現代では自動販売機やペットボトルのおかげで、いつでもどこでも安価で手軽に楽しめるものになりました。

急須のない家庭も多くなったと聞きます。

夏の暑い日に、大きなやかんで麦茶を沸かして冷やすのも、今は2Lのペットボトルを箱で買う方が手軽で、時間もかからない。私の実家でも大きなやかんはすっかり戸棚の奥にしまい込まれていました。

水筒を持ち歩くことも少なくなり、湯を沸かすことも省略され、工場で大量生産されたものを買うことが当たり前になった現代。

便利になった一方で、なにを手放してしまったのでしょう。


自分や誰かのために湯を沸かす時間。

そういう小さな行為の中に、本当は暮らしの豊かさがあったのではないかと思うことがあります。


茶葉を揉んでいる写真
茶葉を摘み、火を入れて揉んだもの。茶葉を揉む時に使う布は茶葉のタンニンで紅く染まる。


茶というものがどう作られ、自分たちの口に入るのか。

その過程を知ることは意外と少ないのかもしれません。


茶葉を摘み、火を入れ、よく揉み、乾燥させる。

茶を実際に作ってみると、手間も時間もかかります。

どうやったらこんなに安価にお茶が飲めるのだろうと本当に不思議に思います。

国内での日本茶の消費量は下がっている一方、海外では抹茶や煎茶ブームで、日本茶の人気が高まっているようです。

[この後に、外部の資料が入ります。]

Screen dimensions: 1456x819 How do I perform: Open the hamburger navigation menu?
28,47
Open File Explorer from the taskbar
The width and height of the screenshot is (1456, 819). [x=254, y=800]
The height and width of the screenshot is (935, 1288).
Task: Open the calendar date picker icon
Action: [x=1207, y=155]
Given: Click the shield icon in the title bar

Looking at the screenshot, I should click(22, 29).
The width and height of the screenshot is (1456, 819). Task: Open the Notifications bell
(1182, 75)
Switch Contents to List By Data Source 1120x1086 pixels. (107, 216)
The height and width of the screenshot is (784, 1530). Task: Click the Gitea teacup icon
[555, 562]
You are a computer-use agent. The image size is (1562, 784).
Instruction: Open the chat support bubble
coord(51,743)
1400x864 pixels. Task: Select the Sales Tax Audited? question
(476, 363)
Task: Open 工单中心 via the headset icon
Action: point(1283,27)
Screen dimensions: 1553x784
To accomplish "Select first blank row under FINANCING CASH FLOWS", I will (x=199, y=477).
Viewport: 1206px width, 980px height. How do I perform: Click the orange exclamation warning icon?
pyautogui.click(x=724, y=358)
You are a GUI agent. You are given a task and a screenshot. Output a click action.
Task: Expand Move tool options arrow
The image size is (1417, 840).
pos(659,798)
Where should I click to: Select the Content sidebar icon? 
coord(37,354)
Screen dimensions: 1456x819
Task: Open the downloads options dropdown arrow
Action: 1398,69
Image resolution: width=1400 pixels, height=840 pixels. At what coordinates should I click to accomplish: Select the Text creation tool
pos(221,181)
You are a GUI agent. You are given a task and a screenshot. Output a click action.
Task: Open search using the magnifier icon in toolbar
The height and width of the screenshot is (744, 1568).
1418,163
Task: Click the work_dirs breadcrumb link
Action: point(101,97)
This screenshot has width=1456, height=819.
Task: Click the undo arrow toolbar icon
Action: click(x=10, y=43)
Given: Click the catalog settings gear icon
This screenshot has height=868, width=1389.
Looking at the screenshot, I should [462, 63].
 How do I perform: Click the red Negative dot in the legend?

米にしても茶にしても、代々受け継がれてきた文化が国内だけで支えきれないというのは何とも情けない話です。


私たちが日々選ぶものは、まわりまわって、自分たち自身の暮らしを支えるものでもあります。

米、和食、魚、発酵食品、調味料、そしてお茶。

衣服や建材に至るまで、できるだけ自分たちの風土の中で育まれてきたものを選ぶことは、巡り巡って、自分たちの土地や文化、仕事を支えることにもつながっていきます。


日本は「資源の少ない国」と言われることがあります。

けれど、石油やプラスチックがなかった時代、日本には有機的な資源が豊かに存在していました。

土に還るもの。繰り返し使えるもの。手をかけながら循環していくもの。

そんな暮らしの知恵の中に、茶もまた存在していたのだと思います。


忙しい日々の中では、湯を沸かし、急須で茶を淹れる時間は、少し遠回りに感じるかもしれません。

けれどその一杯には、季節や土地、植物の力、そして長い時間をかけて受け継がれてきた文化が詰まっています。

茶農家さんを応援するため、そして健康のためにも、食後に温かいお茶を淹れる習慣を今一度見直してみませんか?


自分や誰かを労わる時間を大切に。